Em 1947, casou-se com Maria Madalena Pereira de Souza, com quem conviveu durante 8 anos.
Foi eleito vereador no município de Almadina sete vezes consecutivas, totalizando 28 anos na Câmara de Vereadores de Almadina, do ano de 1954 até 1982. Foi, inclusive, o primeiro Presidente daquela Casa Legislativa.
Foi professor de Ciências e História por 16 anos.
Chegou a Eunápolis, na época 64, o maior povoado do mundo, estendendo seu trabalho profissional para Porto Seguro e Guaratinga, onde contraiu núpcias com Luzia Severino da Silva, estando ainda vinculado à Câmara Municipal de Almadina.
Deixou de clinicar em 1976 por entender que era hora de iniciar uma nova etapa em sua vida.
Em 1978, quase aos setenta anos de idade, prestou vestibular para o curso de bacharel em Ciências Jurídicas e Sociais na Universidade de Santa Cruz, com o sonho de ser advogado, tendo sido aprovado em segundo lugar. Os noticiários da época noticiaram que “Tuísca de Jorge Amado, passou no vestibular”.
Em 1982 terminou o curso de Direito. Foi Orador Oficial de sua turma após ser eleito em um concorrido concurso de oratória.
Foi Defensor Público em Porto Seguro e em Eunápolis.

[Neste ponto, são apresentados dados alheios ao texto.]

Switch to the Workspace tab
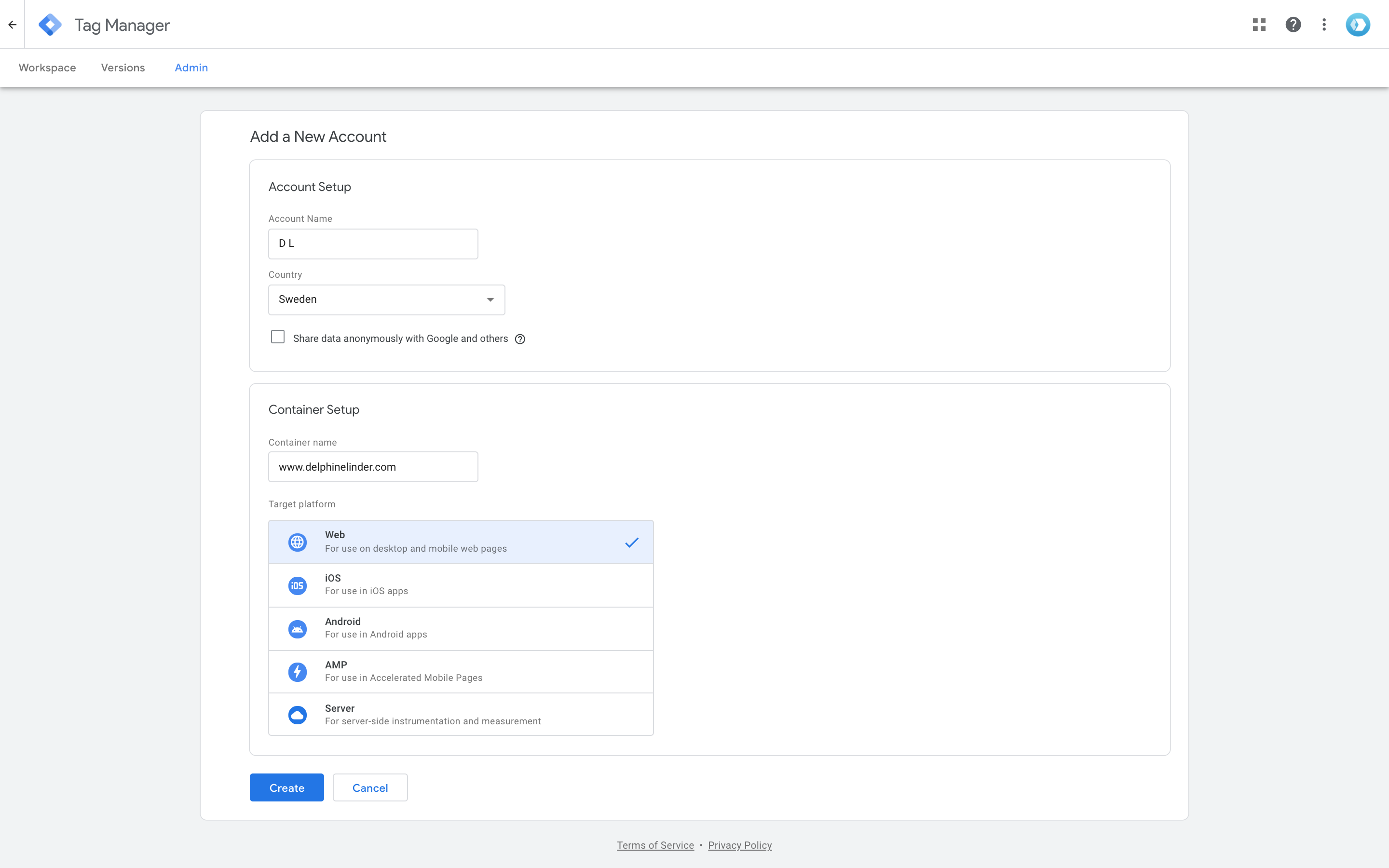The image size is (1389, 868). pyautogui.click(x=46, y=68)
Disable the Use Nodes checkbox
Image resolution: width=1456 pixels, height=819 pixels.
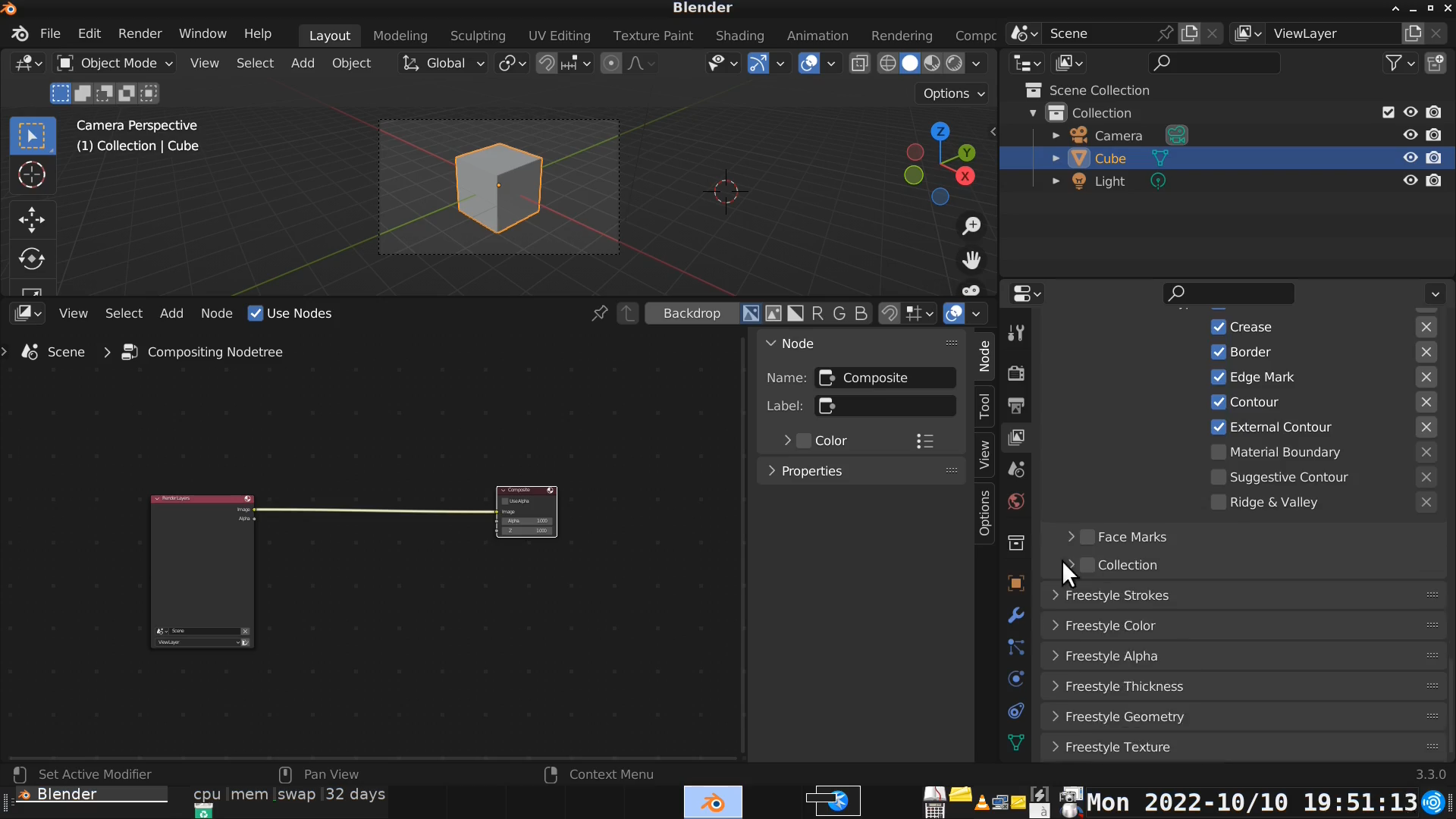pos(256,313)
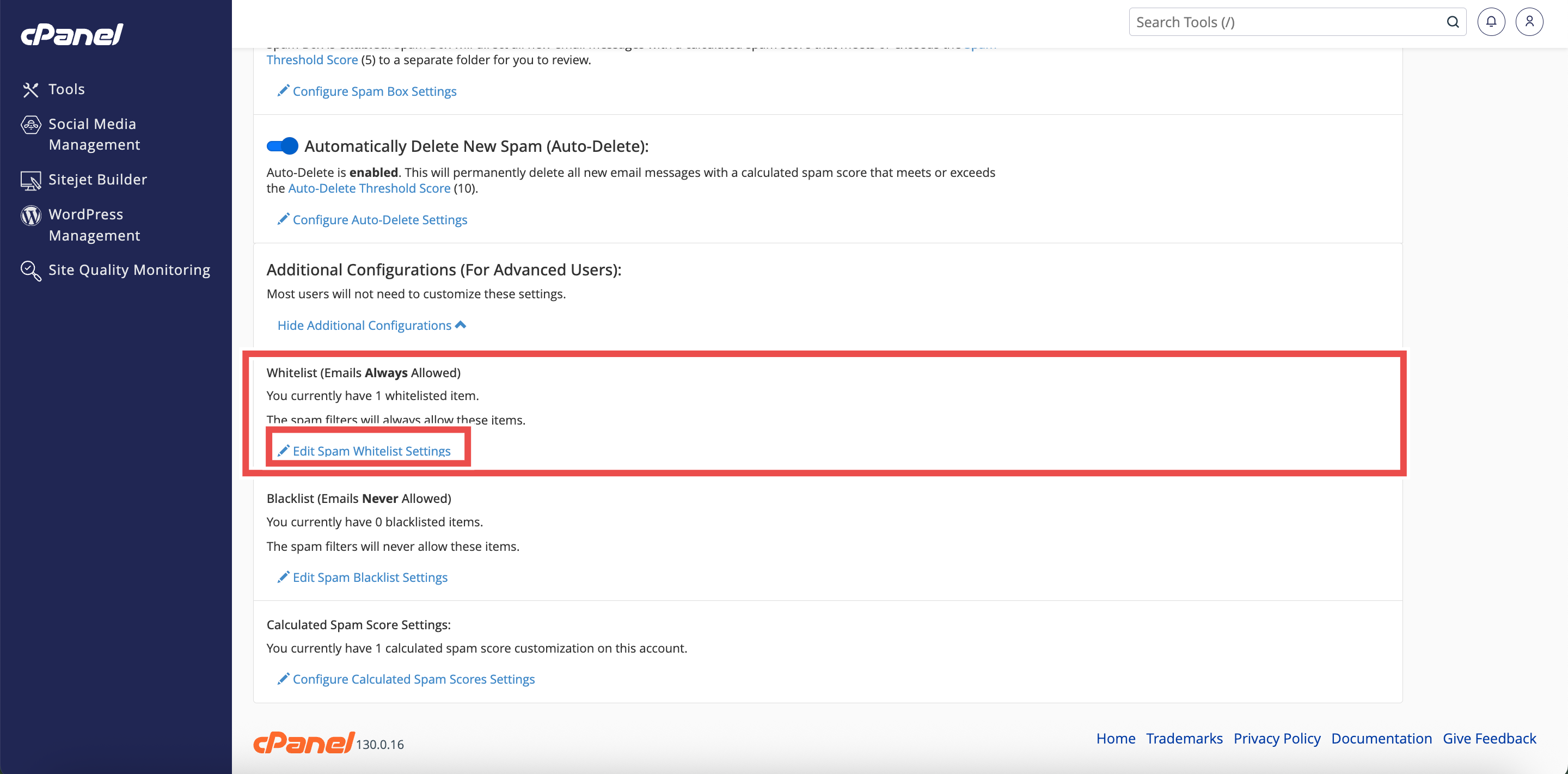Click Edit Spam Whitelist Settings link
This screenshot has height=774, width=1568.
point(371,451)
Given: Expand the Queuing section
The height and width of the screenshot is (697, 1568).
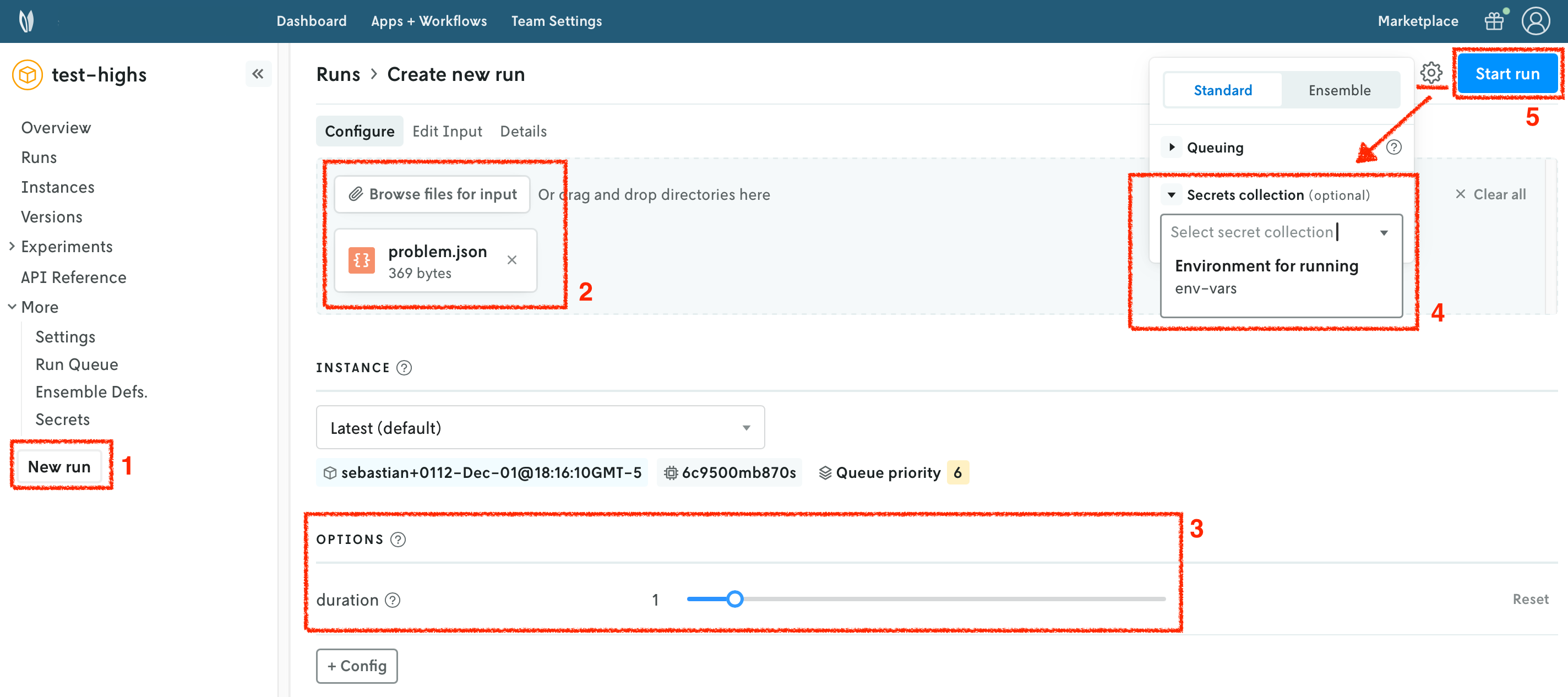Looking at the screenshot, I should pos(1172,148).
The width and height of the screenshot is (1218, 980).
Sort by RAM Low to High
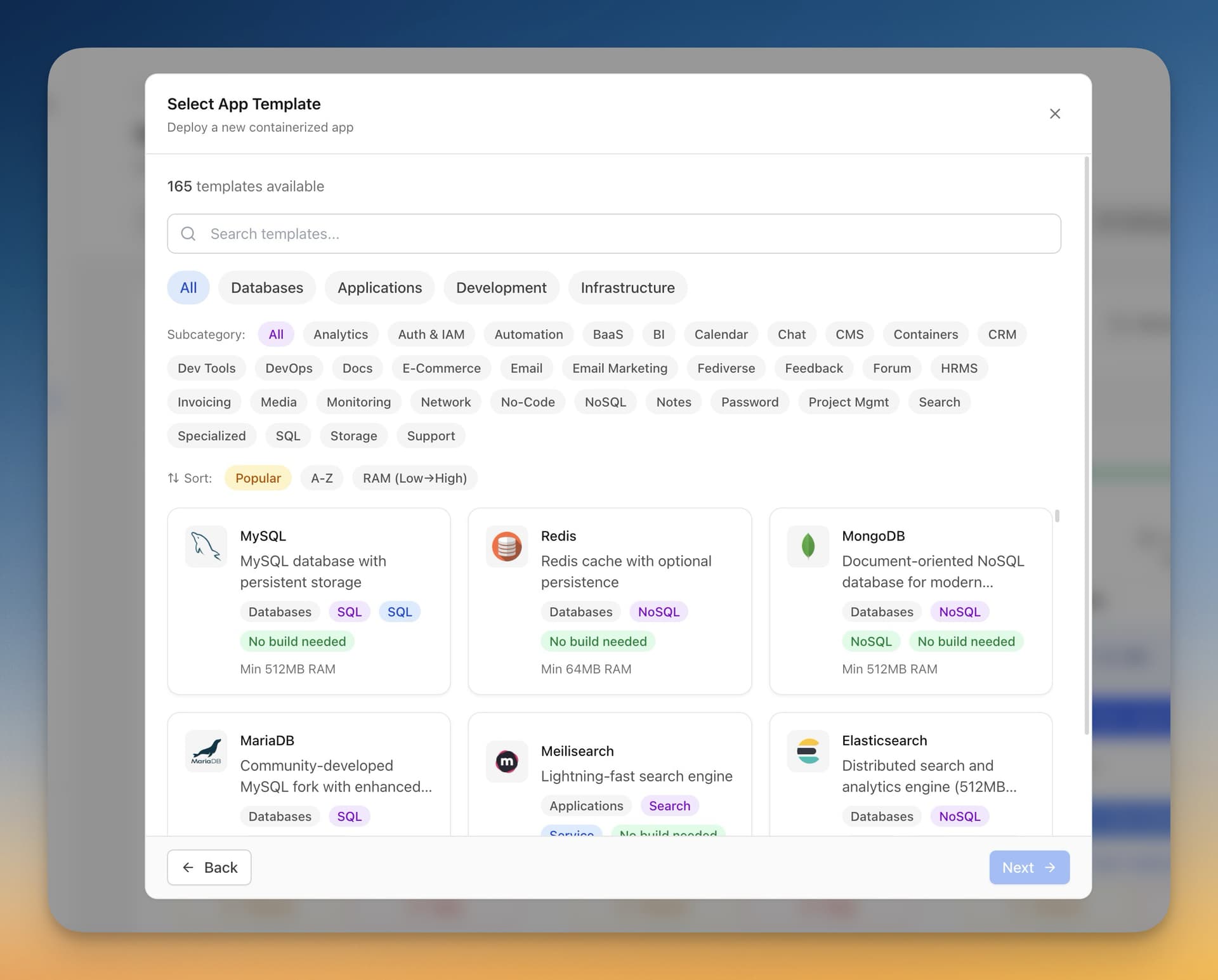point(414,478)
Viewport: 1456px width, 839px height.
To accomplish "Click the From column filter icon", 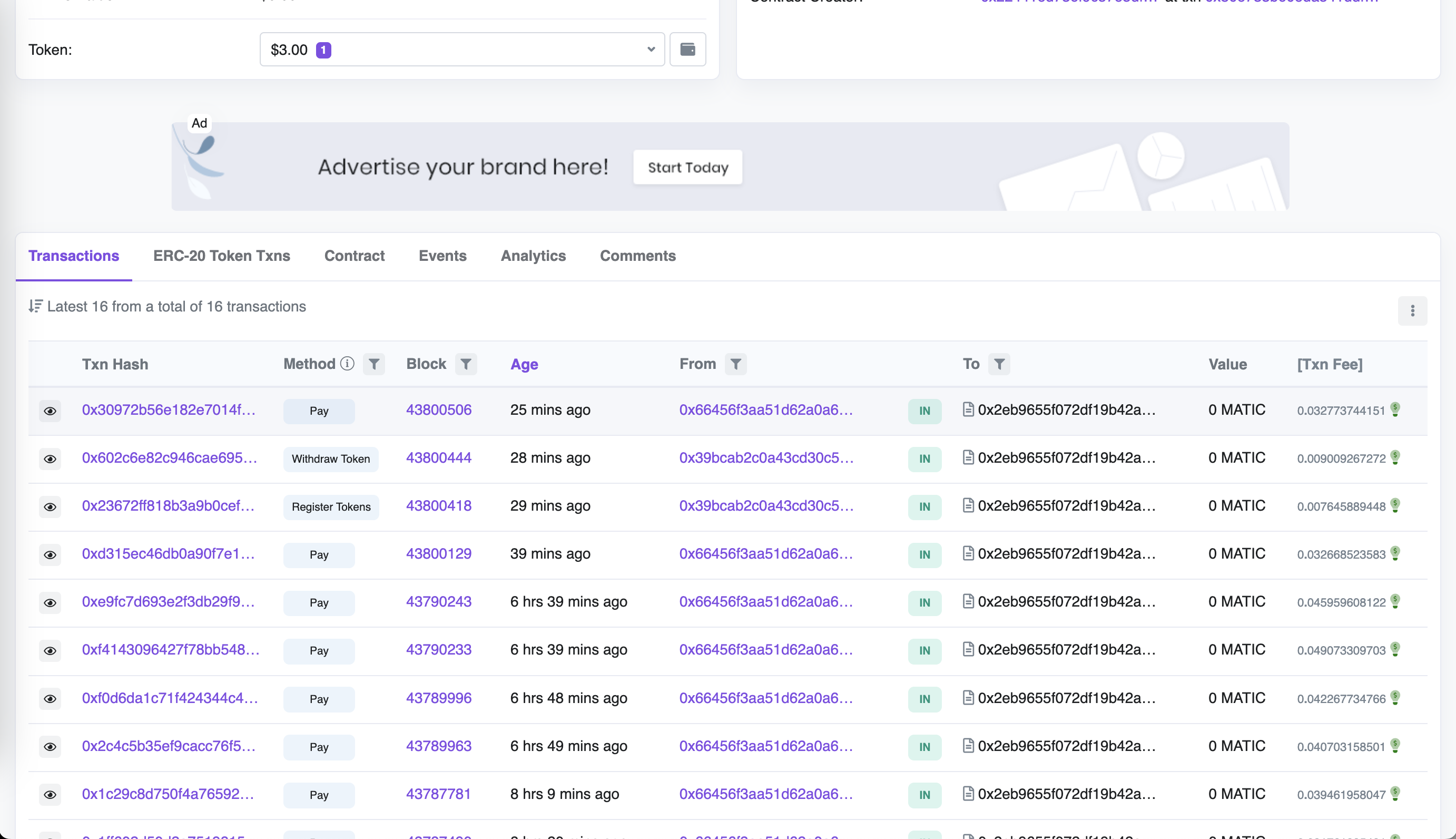I will click(735, 364).
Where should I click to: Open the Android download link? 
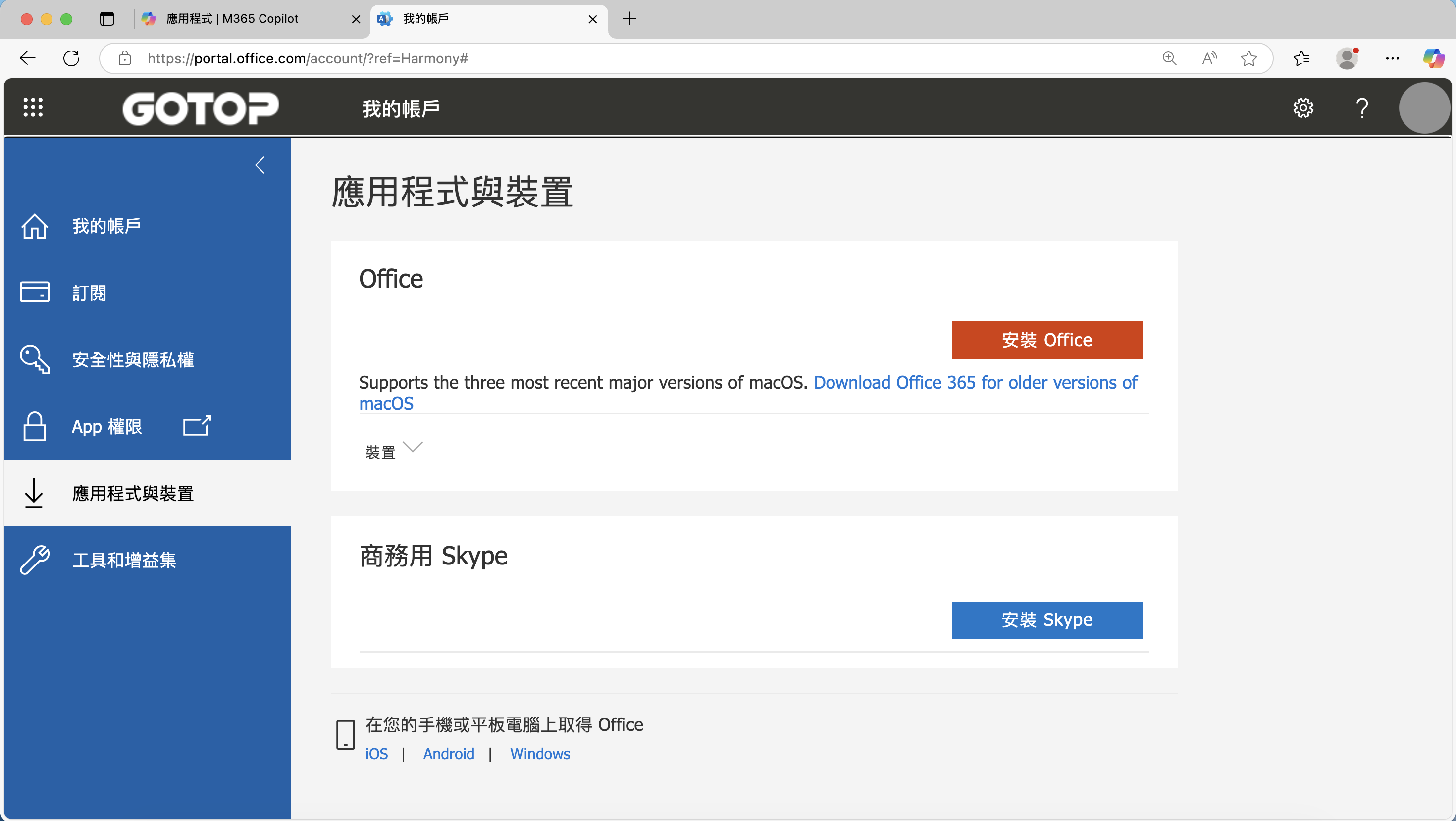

Conhecido de todos em Eunápolis como Dr. Lopes, o Tuísca, exerceu brilhante advocacia, revelada em sua ousadia e persistência diante dos casos que lhes eram apresentados. Dr. Lopes não foi apenas um advogado, mas um grande pai para as pessoas carentes de Eunápolis.
Tive a grata satisfação de ter com ele longas conversas ainda quando estudante de Direito. Suas palavras de encorajamento e suas lições de vida ficarão para sempre marcadas em minha memória. Assisti a três sessões do Tribunal do Júri em que ele participou e cada vez ficava admirado com a lucidez e o entusiasmo com que patrocinava a defesa de seus clientes.
Dr. Lopes escreveu sabiamente que “advocacia é uma profissão sublime. É a luta contra as injustiças. Ser advogado enaltece a alma e enobrece o coração. Se o médico luta contra a morte, nos leitos dos hospitais, nos quartos velados do moribundo, o advogado, nas barras dos Tribunais, luta denodadamente contra as injustiças que, não raras vezes, a vida oferece”.
Dr. Lopes é figura inesquecível não apenas por ter sido eternizado por Jorge Amado em Gabriela Cravo e Canela, como o Tuísca, mas por todos aqueles que foram beneficiados por sua amizade, por sua medicina e por sua constante e incansável luta por justiça.
Como ele sempre gostava de repetir: “Tuísca, de moleque virou doutor, mas continua Tuísca”. Quem o conheceu de perto, sabia de suas peraltices, revelando sua alma de menino.
A Subseção de Eunápolis da Ordem dos Advogados do Brasil sente orgulho de ter tido Dr. Lopes como membro, Advogado com A maiúsculo.
Afirmou a jornalista Anna Jailma que “A fé é como uma bússola que direciona os navios incertos para o mar da serenidade. Neste momento de despedida, é a fé que nos fortalece, para a continuidade de nosso cotidiano, entregando a Deus os nossos passos e tendo a certeza da existência da vida eterna, na Casa do Pai”.
Finalizo com Guimarães Rosa: “As pessoas boas não morrem, ficam encantadas”.